Inhaled Medications and Nebulizers

The Cystic Fibrosis Foundation and the Stanford CF Center staff recommend the following sequence for inhaled medications:

  • Bronchodilators (Albuterol, Combivent™, Xopenex™) to open the airways
  • Hypertonic Saline (7%) to mobilize mucus and improve airway clearance
  • Pulmozyme™ (DNAse) to thin mucus
  • *Airway Clearance Technique: Vest, Flutter™, Chest PT, IPV, etc.
  • Antibiotics (TOBI™, Colistin, Cayston). The previous therapies open and clear the airways of mucus, allowing these antibiotics to work on remaining bacteria.
  • Steroids (Flovent™, Pulmicort™, QVAR™)

* When using the Vest for airway clearance, make sure there is aerosol delivery during the entire vest session.

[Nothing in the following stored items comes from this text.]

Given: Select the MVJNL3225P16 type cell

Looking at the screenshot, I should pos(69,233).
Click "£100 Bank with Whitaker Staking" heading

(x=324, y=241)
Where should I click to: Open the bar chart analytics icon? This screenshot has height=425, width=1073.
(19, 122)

If you start coughing blood, temporarily stop Pulmozine™, saline, airway clearance technique, and inhaled antibiotics. Call your CF doctor or nurse for further advice.

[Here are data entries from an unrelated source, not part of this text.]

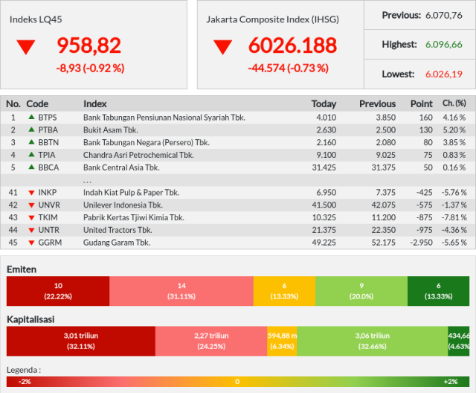The image size is (476, 393).
Task: Click the Today column header
Action: coord(324,104)
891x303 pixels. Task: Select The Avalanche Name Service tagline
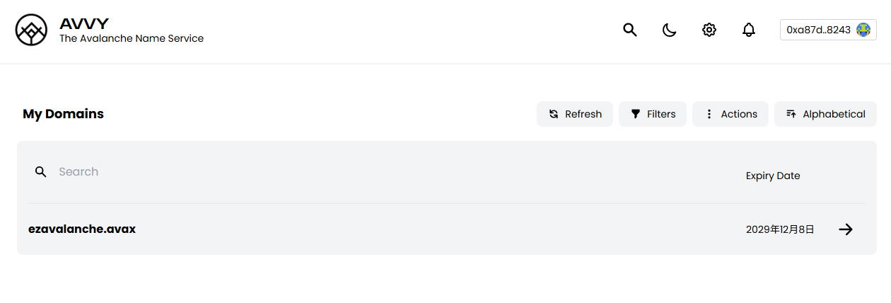[132, 39]
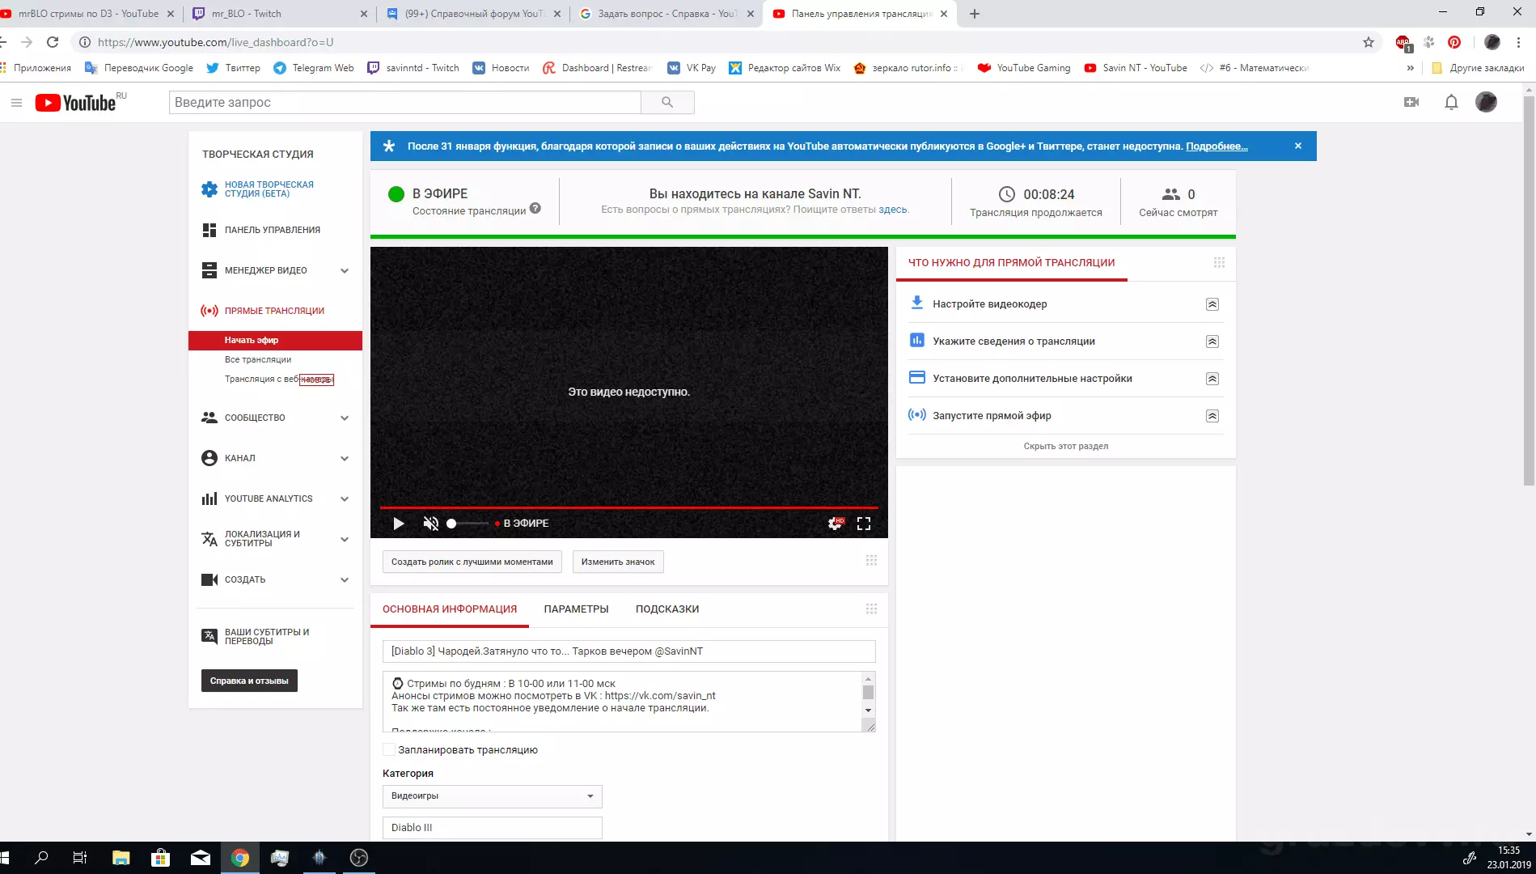The height and width of the screenshot is (874, 1536).
Task: Play the live stream preview
Action: pyautogui.click(x=398, y=524)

With a respiratory illness or change in symptoms:

  • Begin or increase airway clearance techniques.
  • Use breathing treatments as ordered; you can use bronchodilators every three to four hours, and often additional Vest and/or hypertonic saline treatments are useful.
  • Contact your CF doctor or nurse to see if antibiotics or additional intervention is needed.